Auburn is a census-designated place (CDP) in Lincoln County, Wyoming, United States. As of the 2020 census, the CDP population was 375.

The first settlement at Auburn was made in 1879.

==Geography==
Auburn is located at (42.794401, -111.004929). It is located in the Star Valley, a grassland valley surrounded by forested mountains.

According to the United States Census Bureau, the CDP has a total area of 2.1 square miles (5.5 km^{2}), all land.

==Demographics==
As of the census of 2000, there were 276 people, 85 households, and 74 families residing in the CDP. The population density was 128.8 people per square mile (49.8/km^{2}). There were 94 housing units at an average density of 43.9/sq mi (17.0/km^{2}). The racial makeup of the CDP was 98.19% White, 0.36% from other races, and 1.45% from two or more races. Hispanic or Latino of any race were 0.72% of the population.

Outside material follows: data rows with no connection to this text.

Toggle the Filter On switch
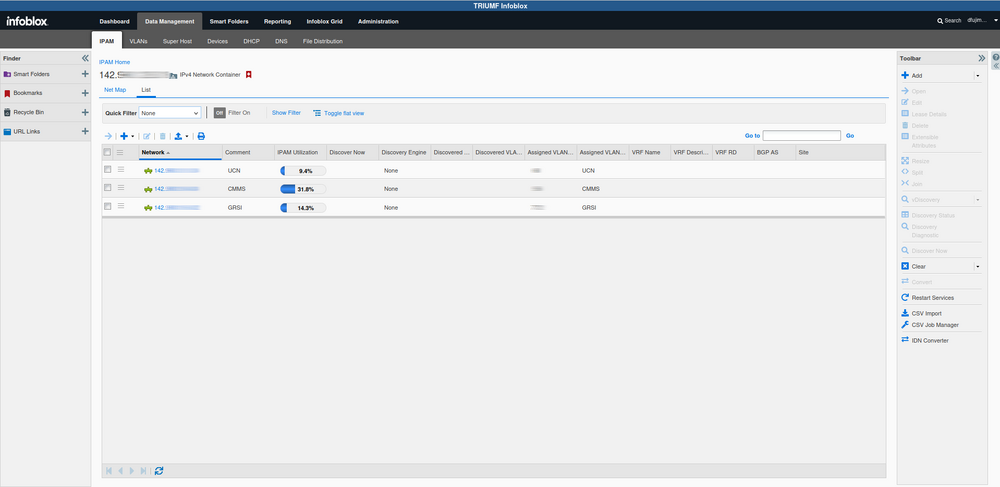 coord(220,113)
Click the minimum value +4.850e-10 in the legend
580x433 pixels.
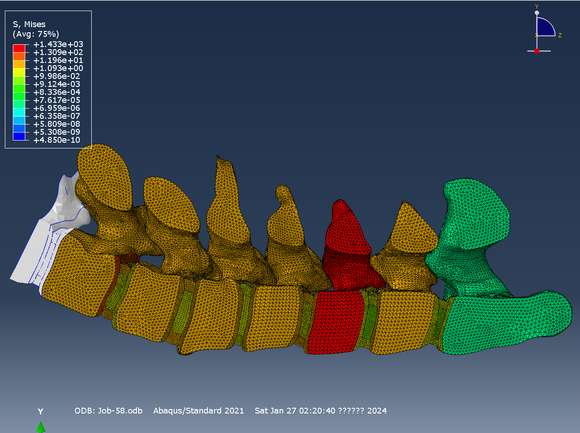(x=57, y=140)
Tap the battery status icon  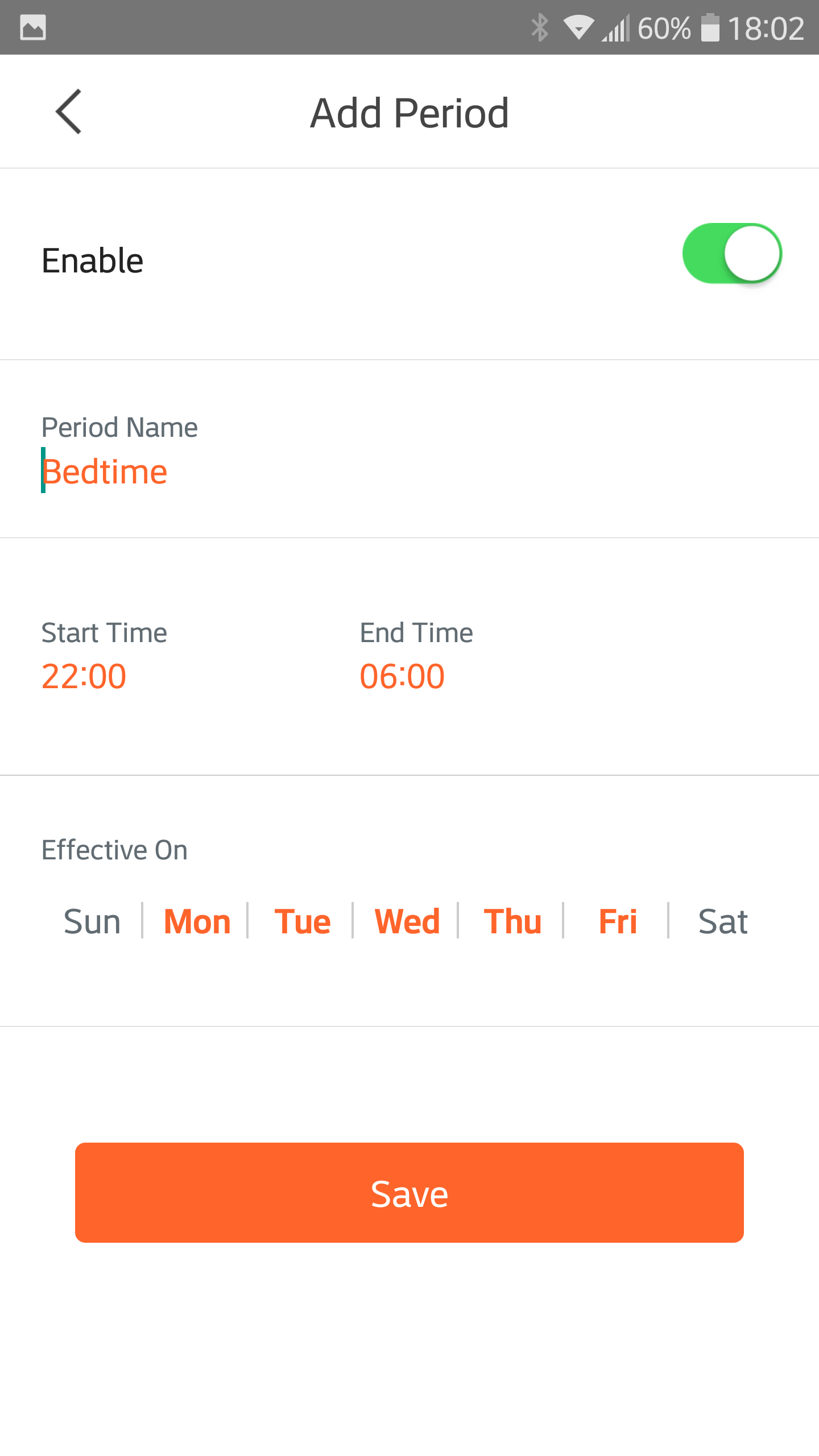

There were 85 households, out of which 37.6% had children under the age of 18 living with them, 77.6% were married couples living together, 8.2% had a female householder with no husband present, and 11.8% were non-families. 9.4% of all households were made up of individuals, and 5.9% had someone living alone who was 65 years of age or older. The average household size was 3.25 and the average family size was 3.45.

In the CDP, the population was spread out, with 32.6% under the age of 18, 11.2% from 18 to 24, 23.2% from 25 to 44, 23.9% from 45 to 64, and 9.1% who were 65 years of age or older. The median age was 30 years. For every 100 females, there were 107.5 males. For every 100 females age 18 and over, there were 102.2 males.

The median income for a household in the CDP was $33,125, and the median income for a family was $35,083. Males had a median income of $29,583 versus $15,208 for females. The per capita income for the CDP was $9,932. About 17.3% of families and 22.3% of the population were below the poverty line, including 34.8% of those under the age of eighteen and none of those sixty-five or over.

==Education==
Public education in the community of Auburn is provided by Lincoln County School District #2.